Extracted data entries
+ + + +

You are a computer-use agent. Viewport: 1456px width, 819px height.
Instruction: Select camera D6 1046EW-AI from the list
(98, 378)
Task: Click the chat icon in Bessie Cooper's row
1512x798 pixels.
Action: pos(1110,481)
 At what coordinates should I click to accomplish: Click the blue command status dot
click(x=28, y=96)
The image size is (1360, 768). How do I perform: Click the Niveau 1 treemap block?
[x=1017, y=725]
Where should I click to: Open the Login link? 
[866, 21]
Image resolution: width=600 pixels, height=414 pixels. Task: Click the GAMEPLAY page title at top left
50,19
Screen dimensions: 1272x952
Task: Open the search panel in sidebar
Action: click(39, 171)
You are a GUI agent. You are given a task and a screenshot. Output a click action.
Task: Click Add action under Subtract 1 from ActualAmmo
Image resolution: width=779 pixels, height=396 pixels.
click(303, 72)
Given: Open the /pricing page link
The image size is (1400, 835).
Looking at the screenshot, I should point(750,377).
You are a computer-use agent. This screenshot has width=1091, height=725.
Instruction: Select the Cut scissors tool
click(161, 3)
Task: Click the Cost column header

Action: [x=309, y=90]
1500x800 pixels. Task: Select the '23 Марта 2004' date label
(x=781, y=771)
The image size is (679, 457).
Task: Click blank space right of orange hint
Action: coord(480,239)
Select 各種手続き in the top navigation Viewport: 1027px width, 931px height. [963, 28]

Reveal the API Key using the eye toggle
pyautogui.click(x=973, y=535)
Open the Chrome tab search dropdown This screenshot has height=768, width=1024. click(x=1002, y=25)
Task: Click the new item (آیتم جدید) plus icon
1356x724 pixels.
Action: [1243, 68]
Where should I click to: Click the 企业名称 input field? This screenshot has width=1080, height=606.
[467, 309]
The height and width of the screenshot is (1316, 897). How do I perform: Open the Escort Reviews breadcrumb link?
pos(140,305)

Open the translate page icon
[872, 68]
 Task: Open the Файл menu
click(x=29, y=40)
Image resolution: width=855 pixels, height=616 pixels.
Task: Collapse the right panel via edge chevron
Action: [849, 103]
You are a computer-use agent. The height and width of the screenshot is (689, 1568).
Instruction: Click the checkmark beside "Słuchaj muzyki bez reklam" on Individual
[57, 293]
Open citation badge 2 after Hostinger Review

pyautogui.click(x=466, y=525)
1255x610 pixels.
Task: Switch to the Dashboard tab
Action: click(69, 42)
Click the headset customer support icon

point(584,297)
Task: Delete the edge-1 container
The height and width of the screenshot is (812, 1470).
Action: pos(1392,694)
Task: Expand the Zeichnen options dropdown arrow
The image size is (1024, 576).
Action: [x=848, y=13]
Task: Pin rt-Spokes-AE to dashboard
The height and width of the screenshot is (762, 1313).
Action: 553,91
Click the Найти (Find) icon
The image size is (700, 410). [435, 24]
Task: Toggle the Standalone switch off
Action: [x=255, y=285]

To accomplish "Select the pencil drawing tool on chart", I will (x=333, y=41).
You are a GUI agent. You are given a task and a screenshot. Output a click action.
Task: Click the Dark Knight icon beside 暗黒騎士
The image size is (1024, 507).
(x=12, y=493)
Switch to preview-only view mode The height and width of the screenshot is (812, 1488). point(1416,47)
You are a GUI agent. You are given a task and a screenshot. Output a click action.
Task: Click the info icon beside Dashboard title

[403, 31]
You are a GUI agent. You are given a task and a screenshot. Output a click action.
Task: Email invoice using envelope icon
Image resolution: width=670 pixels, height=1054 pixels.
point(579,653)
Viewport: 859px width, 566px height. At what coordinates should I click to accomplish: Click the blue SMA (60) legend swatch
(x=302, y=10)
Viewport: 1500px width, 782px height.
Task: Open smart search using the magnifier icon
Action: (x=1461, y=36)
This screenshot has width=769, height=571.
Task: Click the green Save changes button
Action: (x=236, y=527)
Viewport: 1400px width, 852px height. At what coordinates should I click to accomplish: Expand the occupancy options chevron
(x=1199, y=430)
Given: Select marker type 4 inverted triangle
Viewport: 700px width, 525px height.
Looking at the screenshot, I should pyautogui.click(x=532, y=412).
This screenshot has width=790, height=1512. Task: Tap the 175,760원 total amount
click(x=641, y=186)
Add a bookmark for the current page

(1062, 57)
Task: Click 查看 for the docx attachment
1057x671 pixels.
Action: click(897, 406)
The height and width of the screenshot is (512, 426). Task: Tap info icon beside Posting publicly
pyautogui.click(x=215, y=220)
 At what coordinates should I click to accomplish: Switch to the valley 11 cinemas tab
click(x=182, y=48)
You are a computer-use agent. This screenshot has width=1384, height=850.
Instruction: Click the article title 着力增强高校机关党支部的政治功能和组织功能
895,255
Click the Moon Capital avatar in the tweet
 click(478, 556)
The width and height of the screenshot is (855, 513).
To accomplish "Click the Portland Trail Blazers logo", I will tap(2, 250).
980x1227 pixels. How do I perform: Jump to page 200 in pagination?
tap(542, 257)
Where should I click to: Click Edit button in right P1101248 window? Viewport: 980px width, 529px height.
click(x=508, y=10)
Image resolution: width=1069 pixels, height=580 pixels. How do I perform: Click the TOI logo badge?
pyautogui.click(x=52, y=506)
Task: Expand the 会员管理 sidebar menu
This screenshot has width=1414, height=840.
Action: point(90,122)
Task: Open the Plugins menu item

+ + + +

■ Instructions to follow ■
The reply must repeat all of the records precisely.

■ Task solution ■
You are a computer-use agent. Viewport: 1456px width, 819px height.
Instruction: Select camera D6 1046EW-AI from the list
(98, 378)
Task: Click the chat icon in Bessie Cooper's row
1512x798 pixels.
Action: pos(1110,481)
 At what coordinates should I click to accomplish: Click the blue command status dot
click(x=28, y=96)
The image size is (1360, 768). How do I perform: Click the Niveau 1 treemap block?
[x=1017, y=725]
Where should I click to: Open the Login link? 
[866, 21]
Image resolution: width=600 pixels, height=414 pixels. Task: Click the GAMEPLAY page title at top left
50,19
Screen dimensions: 1272x952
Task: Open the search panel in sidebar
Action: click(39, 171)
You are a GUI agent. You are given a task and a screenshot. Output a click action.
Task: Click Add action under Subtract 1 from ActualAmmo
Image resolution: width=779 pixels, height=396 pixels.
click(303, 72)
Given: Open the /pricing page link
The image size is (1400, 835).
Looking at the screenshot, I should point(750,377).
You are a computer-use agent. This screenshot has width=1091, height=725.
Instruction: Select the Cut scissors tool
click(161, 3)
Task: Click the Cost column header

Action: [x=309, y=90]
1500x800 pixels. Task: Select the '23 Марта 2004' date label
(x=781, y=771)
The image size is (679, 457).
Task: Click blank space right of orange hint
Action: coord(480,239)
Select 各種手続き in the top navigation Viewport: 1027px width, 931px height. [963, 28]

Reveal the API Key using the eye toggle
pyautogui.click(x=973, y=535)
Open the Chrome tab search dropdown This screenshot has height=768, width=1024. click(x=1002, y=25)
Task: Click the new item (آیتم جدید) plus icon
1356x724 pixels.
Action: [1243, 68]
Where should I click to: Click the 企业名称 input field? This screenshot has width=1080, height=606.
[467, 309]
The height and width of the screenshot is (1316, 897). How do I perform: Open the Escort Reviews breadcrumb link?
pos(140,305)

Open the translate page icon
[872, 68]
 Task: Open the Файл menu
click(x=29, y=40)
Image resolution: width=855 pixels, height=616 pixels.
Task: Collapse the right panel via edge chevron
Action: [849, 103]
You are a computer-use agent. The height and width of the screenshot is (689, 1568).
Instruction: Click the checkmark beside "Słuchaj muzyki bez reklam" on Individual
[57, 293]
Open citation badge 2 after Hostinger Review

pyautogui.click(x=466, y=525)
1255x610 pixels.
Task: Switch to the Dashboard tab
Action: click(69, 42)
Click the headset customer support icon

point(584,297)
Task: Delete the edge-1 container
The height and width of the screenshot is (812, 1470).
Action: pos(1392,694)
Task: Expand the Zeichnen options dropdown arrow
The image size is (1024, 576).
Action: [x=848, y=13]
Task: Pin rt-Spokes-AE to dashboard
The height and width of the screenshot is (762, 1313).
Action: 553,91
Click the Найти (Find) icon
The image size is (700, 410). [435, 24]
Task: Toggle the Standalone switch off
Action: [x=255, y=285]

To accomplish "Select the pencil drawing tool on chart", I will (x=333, y=41).
You are a GUI agent. You are given a task and a screenshot. Output a click action.
Task: Click the Dark Knight icon beside 暗黒騎士
The image size is (1024, 507).
(x=12, y=493)
Switch to preview-only view mode The height and width of the screenshot is (812, 1488). point(1416,47)
You are a GUI agent. You are given a task and a screenshot. Output a click action.
Task: Click the info icon beside Dashboard title

[403, 31]
You are a GUI agent. You are given a task and a screenshot. Output a click action.
Task: Email invoice using envelope icon
Image resolution: width=670 pixels, height=1054 pixels.
point(579,653)
Viewport: 859px width, 566px height. At what coordinates should I click to accomplish: Click the blue SMA (60) legend swatch
(x=302, y=10)
Viewport: 1500px width, 782px height.
Task: Open smart search using the magnifier icon
Action: (x=1461, y=36)
This screenshot has width=769, height=571.
Task: Click the green Save changes button
Action: (x=236, y=527)
Viewport: 1400px width, 852px height. At what coordinates should I click to accomplish: Expand the occupancy options chevron
(x=1199, y=430)
Given: Select marker type 4 inverted triangle
Viewport: 700px width, 525px height.
Looking at the screenshot, I should pyautogui.click(x=532, y=412).
This screenshot has width=790, height=1512. Task: Tap the 175,760원 total amount
click(x=641, y=186)
Add a bookmark for the current page

(1062, 57)
Task: Click 查看 for the docx attachment
1057x671 pixels.
Action: click(897, 406)
The height and width of the screenshot is (512, 426). Task: Tap info icon beside Posting publicly
pyautogui.click(x=215, y=220)
 At what coordinates should I click to accomplish: Switch to the valley 11 cinemas tab
click(x=182, y=48)
You are a computer-use agent. This screenshot has width=1384, height=850.
Instruction: Click the article title 着力增强高校机关党支部的政治功能和组织功能
895,255
Click the Moon Capital avatar in the tweet
 click(478, 556)
The width and height of the screenshot is (855, 513).
To accomplish "Click the Portland Trail Blazers logo", I will tap(2, 250).
980x1227 pixels. How do I perform: Jump to page 200 in pagination?
tap(542, 257)
Where should I click to: Click Edit button in right P1101248 window? Viewport: 980px width, 529px height.
click(x=508, y=10)
Image resolution: width=1069 pixels, height=580 pixels. How do I perform: Click the TOI logo badge?
pyautogui.click(x=52, y=506)
Task: Expand the 会员管理 sidebar menu
This screenshot has width=1414, height=840.
Action: point(90,122)
Task: Open the Plugins menu item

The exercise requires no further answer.